Structural basis for Ca2+ activation of the heteromeric PKD1L3/PKD2L1 channel

Hetero-oligomeric TRP-like channels such as PKD1L3/PKD2L1 play crucial roles in a range of physiological and pathophysiological processes. Here, the authors present the cryo-EM structures of a minimal functional murine PKD1L3/PKD2L1 complex in the absence and presence of calcium and further supported through structure-guided mutagenic studies, they discuss the mechanism of calcium-induced channel activation. The heteromeric complex between PKD1L3, a member of the polycystic kidney disease (PKD) protein family, and PKD2L1, also known as TRPP2 or TRPP3, has been a prototype for mechanistic characterization of heterotetrametric TRP-like channels. Here we show that a truncated PKD1L3/PKD2L1 complex with the C-terminal TRP-fold fragment of PKD1L3 retains both Ca2+ and acid-induced channel activities. Cryo-EM structures of this core heterocomplex with or without supplemented Ca2+ were determined at resolutions of 3.1 angstrom and 3.4 angstrom, respectively. The heterotetramer, with a pseudo-symmetric TRP architecture of 1:3 stoichiometry, has an asymmetric selectivity filter (SF) guarded by Lys2069 from PKD1L3 and Asp523 from the three PKD2L1 subunits. Ca2+-entrance to the SF vestibule is accompanied by a swing motion of Lys2069 on PKD1L3. The S6 of PKD1L3 is pushed inward by the S4-S5 linker of the nearby PKD2L1 (PKD2L1-III), resulting in an elongated intracellular gate which seals the pore domain. Comparison of the apo and Ca2+-loaded complexes unveils an unprecedented Ca2+ binding site in the extracellular cleft of the voltage-sensing domain (VSD) of PKD2L1-III, but not the other three VSDs.
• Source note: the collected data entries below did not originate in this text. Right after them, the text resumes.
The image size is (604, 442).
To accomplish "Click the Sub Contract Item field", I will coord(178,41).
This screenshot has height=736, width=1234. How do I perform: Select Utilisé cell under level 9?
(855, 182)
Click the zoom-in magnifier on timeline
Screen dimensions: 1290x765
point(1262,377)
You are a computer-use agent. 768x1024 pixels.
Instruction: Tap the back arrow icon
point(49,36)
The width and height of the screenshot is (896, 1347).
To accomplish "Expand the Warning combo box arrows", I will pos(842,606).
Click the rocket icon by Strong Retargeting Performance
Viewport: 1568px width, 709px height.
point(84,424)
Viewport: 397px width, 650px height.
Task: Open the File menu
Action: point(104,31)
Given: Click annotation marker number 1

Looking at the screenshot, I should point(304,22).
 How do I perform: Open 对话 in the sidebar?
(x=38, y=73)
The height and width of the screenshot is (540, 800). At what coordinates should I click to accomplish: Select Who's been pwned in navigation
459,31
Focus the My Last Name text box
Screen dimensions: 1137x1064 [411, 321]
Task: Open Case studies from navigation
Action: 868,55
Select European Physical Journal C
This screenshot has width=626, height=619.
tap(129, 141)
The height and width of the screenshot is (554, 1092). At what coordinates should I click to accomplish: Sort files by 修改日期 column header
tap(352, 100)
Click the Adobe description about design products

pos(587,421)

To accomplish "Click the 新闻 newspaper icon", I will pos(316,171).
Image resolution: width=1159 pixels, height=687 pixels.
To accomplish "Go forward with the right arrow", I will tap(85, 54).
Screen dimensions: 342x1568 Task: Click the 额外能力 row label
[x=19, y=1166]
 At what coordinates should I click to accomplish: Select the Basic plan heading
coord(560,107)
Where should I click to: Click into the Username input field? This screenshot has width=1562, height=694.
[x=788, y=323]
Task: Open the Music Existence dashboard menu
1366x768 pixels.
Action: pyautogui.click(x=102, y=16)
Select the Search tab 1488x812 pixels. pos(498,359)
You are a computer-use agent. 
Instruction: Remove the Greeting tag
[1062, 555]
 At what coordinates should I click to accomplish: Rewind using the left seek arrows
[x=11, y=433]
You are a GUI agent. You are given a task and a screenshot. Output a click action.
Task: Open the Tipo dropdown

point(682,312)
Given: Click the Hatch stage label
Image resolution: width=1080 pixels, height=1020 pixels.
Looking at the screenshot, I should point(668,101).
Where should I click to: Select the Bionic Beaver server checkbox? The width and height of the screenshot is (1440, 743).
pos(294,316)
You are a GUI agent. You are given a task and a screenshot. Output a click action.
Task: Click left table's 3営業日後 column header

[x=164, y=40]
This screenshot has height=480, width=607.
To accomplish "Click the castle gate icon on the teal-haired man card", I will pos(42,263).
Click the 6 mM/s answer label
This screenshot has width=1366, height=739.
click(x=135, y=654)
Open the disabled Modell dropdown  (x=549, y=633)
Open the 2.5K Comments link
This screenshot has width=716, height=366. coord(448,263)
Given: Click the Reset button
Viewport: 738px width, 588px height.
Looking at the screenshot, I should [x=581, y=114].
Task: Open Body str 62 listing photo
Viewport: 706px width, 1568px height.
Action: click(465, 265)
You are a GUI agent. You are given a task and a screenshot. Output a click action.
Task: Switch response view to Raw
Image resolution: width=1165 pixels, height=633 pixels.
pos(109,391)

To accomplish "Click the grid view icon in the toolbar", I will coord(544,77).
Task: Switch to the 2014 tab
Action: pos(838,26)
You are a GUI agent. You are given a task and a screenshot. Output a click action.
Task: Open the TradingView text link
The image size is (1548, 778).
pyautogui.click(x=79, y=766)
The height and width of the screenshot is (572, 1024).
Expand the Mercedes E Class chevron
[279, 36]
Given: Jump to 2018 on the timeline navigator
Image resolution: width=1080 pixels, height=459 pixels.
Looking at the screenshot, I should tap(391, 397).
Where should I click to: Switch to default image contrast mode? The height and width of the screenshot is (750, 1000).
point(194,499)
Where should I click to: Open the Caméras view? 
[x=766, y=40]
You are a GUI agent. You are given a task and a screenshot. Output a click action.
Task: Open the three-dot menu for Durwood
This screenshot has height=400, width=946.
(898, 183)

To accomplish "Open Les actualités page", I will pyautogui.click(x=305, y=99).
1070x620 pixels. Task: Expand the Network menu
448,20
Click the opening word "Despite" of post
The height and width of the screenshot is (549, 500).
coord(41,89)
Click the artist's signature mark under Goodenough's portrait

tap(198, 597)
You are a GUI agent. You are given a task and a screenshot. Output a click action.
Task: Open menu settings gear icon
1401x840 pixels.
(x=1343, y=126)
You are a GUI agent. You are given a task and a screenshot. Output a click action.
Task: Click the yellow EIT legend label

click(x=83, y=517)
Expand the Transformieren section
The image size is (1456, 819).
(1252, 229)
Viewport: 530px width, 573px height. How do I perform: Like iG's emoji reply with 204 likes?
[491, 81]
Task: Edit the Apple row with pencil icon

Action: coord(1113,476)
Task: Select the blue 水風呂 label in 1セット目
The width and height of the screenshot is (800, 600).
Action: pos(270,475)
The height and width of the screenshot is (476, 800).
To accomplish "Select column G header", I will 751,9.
Structure-guided mutagenic studies support this unconventional site to be responsible for Ca2+-induced channel activation through an allosteric mechanism.

Automated summary

This study investigates the structure of the murine PKD1L3/PKD2L1 heteromeric complex and the mechanism of calcium-induced channel activation, revealing a potential new Ca2+ binding site.